BangBoo01

Posted on Jun 15

Your AI agent has amnesia. Here's the file architecture I use to fix it.

#ai #llm #agents #machinelearning

Most agents I build start life the same way: capable, fast, and completely amnesiac. They have no opinions, no voice, and they forget everything the moment the session ends. They're a search engine with extra steps.

After rebuilding the same scaffolding for the Nth time, I converged on a small set of plain Markdown files and a memory model that survives restarts. No framework, no database — just files an agent reads at the start of every session and writes to as it goes. Here's the whole thing.

The problem, precisely

Two separate failures get lumped together as "my agent has no memory":

No identity.

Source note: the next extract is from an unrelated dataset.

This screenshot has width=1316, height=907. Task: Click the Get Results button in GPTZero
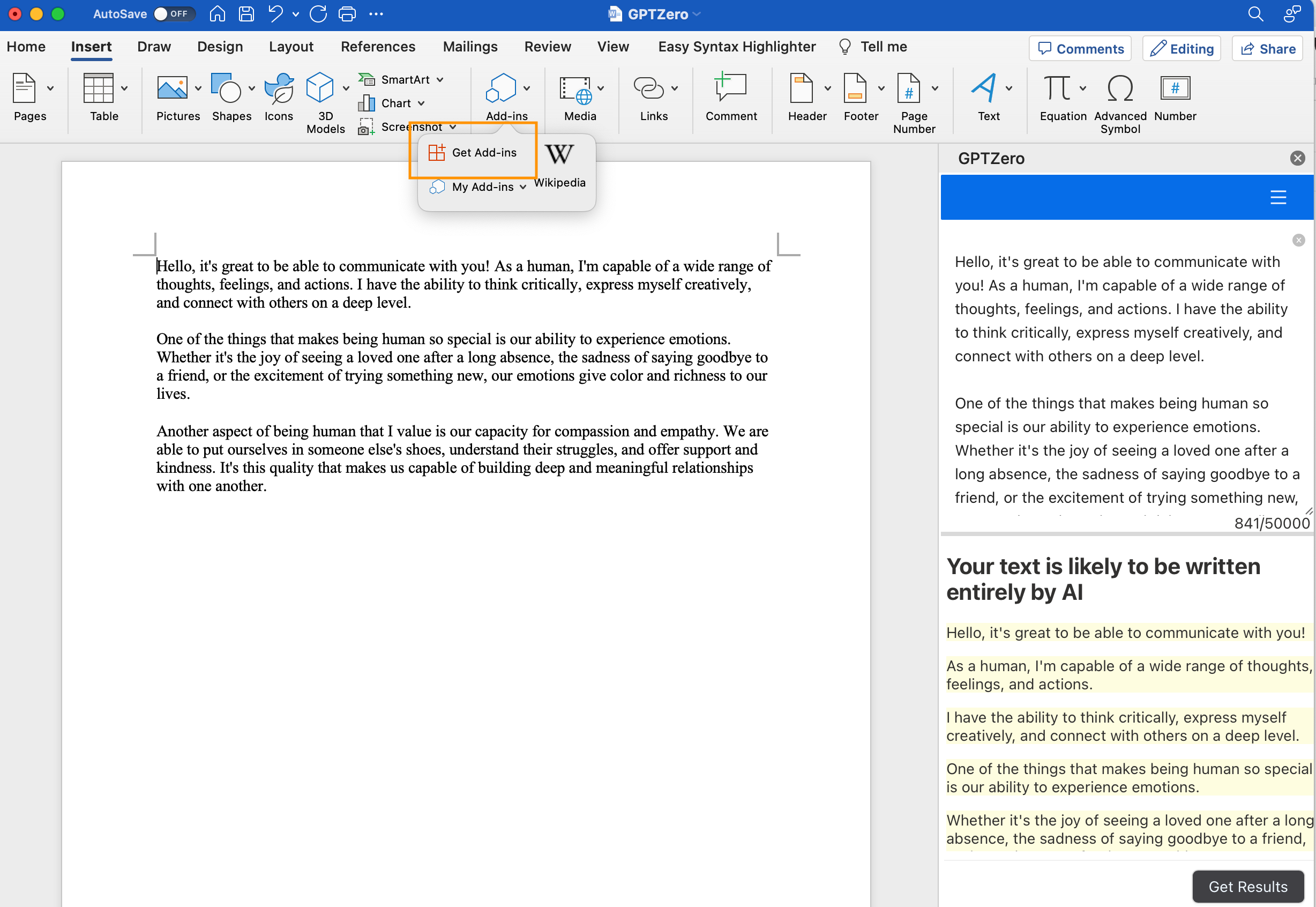tap(1247, 886)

Every session it re-derives who it is from scratch, so it's blandly helpful and has no consistent voice or judgment.
No continuity. Facts it learned yesterday — your name, your stack, a decision you made — are gone today.

You fix them with two different layers.

Layer 1: Identity (who it is)

A few static files the agent reads first, every session:

SOUL.md — personality, tone, boundaries. The non-negotiables. "Be direct, not rude. Have opinions. Don't send half-baked replies to external channels."
IDENTITY.md — name, vibe, one-line self-concept.
USER.md — who it's helping, and how they like to work.
AGENTS.md — operating rules + the session ritual (what to read, in what order, before doing anything).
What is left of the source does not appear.